Document extract
The park brake relay valve 62 pneumatically controls the park brakes 26 and/or 28.

In the example, the park brake relay valve 64 is mounted on the tractor 21 and controls its park brakes 26, whereas another non-represented park brake relay valve mounted on the trailer 22 is supplied with air under pressure via a non-represented air supply line of the trailer and controls the trailer park brakes 28.

The computer system 50, the park brake relay valve 64 and the park brakes 26 and 28 together belong to a park brake system 66 of the vehicle 20.

The VMCU 51 controls the park brake control unit 62 via control signals S₅₁ transiting through one or several connection line(s) L₅₁.

The request signals S₅₂, S₅₄ and S₅₆ may include several types of requests, such as application of park brake, release of park brake, proportional control of park brake (when the park brake is used as a service brake), pre-release of park brake and release inhibition of park brake.

In practice, each signal S₅₂, S₅₄ or S₅₆ is emitted by the corresponding requester 52, 54 or 56 with a predetermined signal frame SF, also called “frame time period” or “cycle time”. The signal frame SF, frame time period or cycle time is a period sufficient for the request to be fully transmitted by the corresponding signal. Advantageously, the signal frame SF is at least 1 ms (millisecond), preferably at least 50 ms.

The VMCU 51 is configured to receive and process each request R received within a request signal, prior to forwarding it to the park brake control unit 62, if it is valid.

Requirement 1
Arrange the entries starting at the line that contains "How do I perform: Switch to the 图片 tab?" and ending at the line that contains "Looking at the screenshot, I should point(1029,13)." as a Markdown table with the columns Row and Line, putting one line in each row and leaving out blank lines.

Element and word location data
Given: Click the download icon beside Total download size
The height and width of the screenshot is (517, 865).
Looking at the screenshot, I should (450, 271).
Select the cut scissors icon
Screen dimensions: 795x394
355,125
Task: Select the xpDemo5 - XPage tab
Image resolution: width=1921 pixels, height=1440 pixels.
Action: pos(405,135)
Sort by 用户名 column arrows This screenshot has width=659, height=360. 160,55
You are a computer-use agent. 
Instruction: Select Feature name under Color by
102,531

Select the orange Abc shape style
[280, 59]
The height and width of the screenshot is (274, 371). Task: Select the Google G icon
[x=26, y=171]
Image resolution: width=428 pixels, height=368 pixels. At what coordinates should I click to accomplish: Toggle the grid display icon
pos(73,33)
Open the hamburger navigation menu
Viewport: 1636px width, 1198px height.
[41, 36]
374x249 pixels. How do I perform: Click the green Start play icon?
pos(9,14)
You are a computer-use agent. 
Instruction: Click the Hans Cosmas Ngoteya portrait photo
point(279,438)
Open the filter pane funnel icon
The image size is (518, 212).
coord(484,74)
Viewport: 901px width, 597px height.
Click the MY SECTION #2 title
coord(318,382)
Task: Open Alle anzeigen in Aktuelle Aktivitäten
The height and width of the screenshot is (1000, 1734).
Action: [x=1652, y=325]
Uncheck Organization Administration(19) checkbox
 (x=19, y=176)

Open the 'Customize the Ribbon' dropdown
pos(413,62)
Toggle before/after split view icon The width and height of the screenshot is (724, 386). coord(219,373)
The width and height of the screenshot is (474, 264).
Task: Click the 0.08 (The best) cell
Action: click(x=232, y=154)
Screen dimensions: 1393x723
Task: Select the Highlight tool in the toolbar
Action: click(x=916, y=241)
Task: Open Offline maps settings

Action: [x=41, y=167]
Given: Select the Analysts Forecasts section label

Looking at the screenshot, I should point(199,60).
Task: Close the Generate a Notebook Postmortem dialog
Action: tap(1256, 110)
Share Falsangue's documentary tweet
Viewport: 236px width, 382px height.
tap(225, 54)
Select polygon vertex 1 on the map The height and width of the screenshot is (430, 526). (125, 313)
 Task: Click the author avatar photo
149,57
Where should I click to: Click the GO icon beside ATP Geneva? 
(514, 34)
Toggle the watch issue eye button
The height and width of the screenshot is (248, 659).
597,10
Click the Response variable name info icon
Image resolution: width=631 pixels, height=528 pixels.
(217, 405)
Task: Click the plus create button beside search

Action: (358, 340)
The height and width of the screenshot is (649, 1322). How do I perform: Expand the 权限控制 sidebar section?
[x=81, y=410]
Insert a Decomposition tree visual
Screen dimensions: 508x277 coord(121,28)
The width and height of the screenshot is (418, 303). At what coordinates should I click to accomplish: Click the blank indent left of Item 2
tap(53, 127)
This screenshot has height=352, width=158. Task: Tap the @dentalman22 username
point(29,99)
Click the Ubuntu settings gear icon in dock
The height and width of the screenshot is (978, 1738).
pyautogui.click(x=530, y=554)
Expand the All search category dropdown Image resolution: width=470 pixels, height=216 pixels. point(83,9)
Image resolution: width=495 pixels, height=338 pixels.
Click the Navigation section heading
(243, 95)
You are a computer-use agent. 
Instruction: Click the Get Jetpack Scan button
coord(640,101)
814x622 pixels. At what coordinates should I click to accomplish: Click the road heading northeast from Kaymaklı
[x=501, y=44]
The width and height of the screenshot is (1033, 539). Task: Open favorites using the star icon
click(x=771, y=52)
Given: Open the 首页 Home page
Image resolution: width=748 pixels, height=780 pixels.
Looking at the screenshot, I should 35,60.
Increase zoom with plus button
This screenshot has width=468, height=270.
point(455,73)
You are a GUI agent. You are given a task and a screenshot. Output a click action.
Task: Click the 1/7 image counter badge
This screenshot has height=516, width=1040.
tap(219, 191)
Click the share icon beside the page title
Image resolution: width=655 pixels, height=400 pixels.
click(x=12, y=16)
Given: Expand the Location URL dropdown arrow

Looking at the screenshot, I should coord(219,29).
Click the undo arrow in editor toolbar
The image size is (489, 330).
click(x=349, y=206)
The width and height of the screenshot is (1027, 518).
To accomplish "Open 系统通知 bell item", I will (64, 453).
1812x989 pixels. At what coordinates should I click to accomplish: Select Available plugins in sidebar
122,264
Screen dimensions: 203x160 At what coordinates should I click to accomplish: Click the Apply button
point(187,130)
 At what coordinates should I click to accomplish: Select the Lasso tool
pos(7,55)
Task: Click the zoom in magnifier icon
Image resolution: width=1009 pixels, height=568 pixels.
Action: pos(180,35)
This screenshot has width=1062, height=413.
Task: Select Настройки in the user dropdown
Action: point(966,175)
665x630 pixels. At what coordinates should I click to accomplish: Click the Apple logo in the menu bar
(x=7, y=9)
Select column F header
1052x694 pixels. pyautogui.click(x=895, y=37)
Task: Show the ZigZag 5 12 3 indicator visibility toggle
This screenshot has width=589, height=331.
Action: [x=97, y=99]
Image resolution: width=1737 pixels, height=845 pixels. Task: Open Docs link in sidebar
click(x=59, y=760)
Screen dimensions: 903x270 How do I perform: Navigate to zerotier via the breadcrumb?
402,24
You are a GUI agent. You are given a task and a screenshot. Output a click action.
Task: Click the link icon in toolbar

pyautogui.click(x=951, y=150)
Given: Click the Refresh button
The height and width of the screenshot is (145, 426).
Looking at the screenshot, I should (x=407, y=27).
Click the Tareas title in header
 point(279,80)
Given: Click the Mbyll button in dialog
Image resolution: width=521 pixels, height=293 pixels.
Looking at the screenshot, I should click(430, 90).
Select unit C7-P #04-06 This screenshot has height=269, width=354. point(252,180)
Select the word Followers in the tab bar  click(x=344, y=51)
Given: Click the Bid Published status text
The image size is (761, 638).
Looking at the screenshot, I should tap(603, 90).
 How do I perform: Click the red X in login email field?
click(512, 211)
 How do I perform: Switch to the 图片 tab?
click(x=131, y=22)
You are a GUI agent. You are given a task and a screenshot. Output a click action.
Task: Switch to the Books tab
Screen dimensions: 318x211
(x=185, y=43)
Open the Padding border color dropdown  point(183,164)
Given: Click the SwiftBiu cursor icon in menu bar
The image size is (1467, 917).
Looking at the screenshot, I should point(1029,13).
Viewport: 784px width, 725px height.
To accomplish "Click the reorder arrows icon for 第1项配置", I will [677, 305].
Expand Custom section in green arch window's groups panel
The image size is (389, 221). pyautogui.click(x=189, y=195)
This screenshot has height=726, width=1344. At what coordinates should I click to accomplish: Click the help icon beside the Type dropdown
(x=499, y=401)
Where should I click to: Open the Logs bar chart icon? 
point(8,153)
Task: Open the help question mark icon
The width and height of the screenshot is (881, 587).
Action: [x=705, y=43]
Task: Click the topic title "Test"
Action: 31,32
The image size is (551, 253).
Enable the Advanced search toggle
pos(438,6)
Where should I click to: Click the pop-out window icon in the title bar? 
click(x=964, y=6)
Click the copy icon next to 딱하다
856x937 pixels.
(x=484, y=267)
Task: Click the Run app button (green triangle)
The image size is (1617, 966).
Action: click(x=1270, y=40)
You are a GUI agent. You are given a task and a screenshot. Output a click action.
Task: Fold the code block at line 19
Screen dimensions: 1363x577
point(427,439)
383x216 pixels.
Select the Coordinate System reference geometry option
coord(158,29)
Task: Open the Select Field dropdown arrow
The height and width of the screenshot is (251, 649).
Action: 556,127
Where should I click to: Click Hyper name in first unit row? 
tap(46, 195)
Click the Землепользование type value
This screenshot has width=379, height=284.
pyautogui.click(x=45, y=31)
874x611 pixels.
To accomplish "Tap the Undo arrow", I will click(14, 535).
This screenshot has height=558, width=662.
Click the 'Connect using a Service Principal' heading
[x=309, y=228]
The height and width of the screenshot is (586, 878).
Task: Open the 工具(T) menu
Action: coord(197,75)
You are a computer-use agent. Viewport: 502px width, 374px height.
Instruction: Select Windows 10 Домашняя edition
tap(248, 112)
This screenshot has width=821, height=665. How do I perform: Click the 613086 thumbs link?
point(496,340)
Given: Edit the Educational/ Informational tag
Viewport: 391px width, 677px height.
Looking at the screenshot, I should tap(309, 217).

Requirement 2
Pick up the passage on the vehicle park brake system where it ends and continue it.

Result 1
| Row | Line |
|---|---|
| 1 |  How do I perform: Switch to the 图片 tab? |
| 2 | click(x=131, y=22) |
| 3 | You are a GUI agent. You are given a task and a screenshot. Output a click action. |
| 4 | Task: Switch to the Books tab |
| 5 | Screen dimensions: 318x211 |
| 6 | (x=185, y=43) |
| 7 | Open the Padding border color dropdown  point(183,164) |
| 8 | Given: Click the SwiftBiu cursor icon in menu bar |
| 9 | The image size is (1467, 917). |
| 10 | Looking at the screenshot, I should point(1029,13). |

Result 2
An issue with the vehicle 20 is that, irrespective of its exact type, a request R included in a signal S₅₂, S₅₄ or S₅₆ must be taken into account only when it is valid, in other words correctly sent by one of the requesters to the VMCU 51. With this respect, it may happen that a request signal is sent by accident, due to a default in one requester or to an inappropriate manipulation of the requester by a user. For instance, a short request signal may be emitted by the requester and received by the VMCU 51, but the corresponding request R should not be forwarded to the park brake control unit 64. Conversely, a default in a requester might generate a “permanent” emission of a request signal, which is received by the VMCU 51, but the corresponding request R should not be forwarded to the park brake control unit 64.

This is handled by a request arbitrator 70 integrated in the VMCU 51 and configured to assess whether or not a request R received from one of the requesters 52, 54 and 56 in one the signals S₅₂, S₅₄ or S₅₆ is valid and must be forwarded to the park brake control unit 62.

The request arbitrator 70 may be a specific component of the circuitry 51, such as a micro-processor.

In a variant, the request arbitrator 70 is a software brick.

As shown on FIG. 4, a request is R incorporated in a request signal S(R), S′(R) or S″(R) as a succession of signal frames SF, where the request signal takes either an activated value when the request is presented, equal to 1 in the example, or a neutral value when the request is not presented, equal to 0 in the example.

The activated value may also be called a “high output state” or a “high logical state”, and the neutral value may also be called a “low output state” or a “low logical state”.

Alternatively, the activated value can be different from 1. According to a variant, the activated value equals O and the neutral value equals 1. According to another variant, a request signal can take several activated values.

On FIG. 4, a signal S(R), S′(R) or S″(R) may represent any of the request signals S₅₂, S₅₄ or S₅₆.

The request arbitrator 70 is configured to run a safety check upon reception of a request signal S₅₂, S₅₄ or S_56, as a part of a computerized-implemented method 1000 schematically represented on FIG. 3.

This method 1000 includes a first step 1002 where the circuitry formed by the VMCU 51 is initialized, including the request arbitrator 70.

The method 1000 includes a further step 1004, where a request signal S₅₂, S₅₄ or S₅₆ is received by the VMCU 51, from one of the requesters 52, 54 or 56, with the activated value, equal to 1 in the example.

In another step 1006 starting at step 1004, the VCMU counts the time, elapsed since the reception of the request signal, for which the request signal keeps the activated value. The step 1006 goes on as long as the method 1000 has not reached one of its final steps 1014 or 1018 discussed here below. Thus, the time t counted in step 1006 is representative of the duration of the request signal.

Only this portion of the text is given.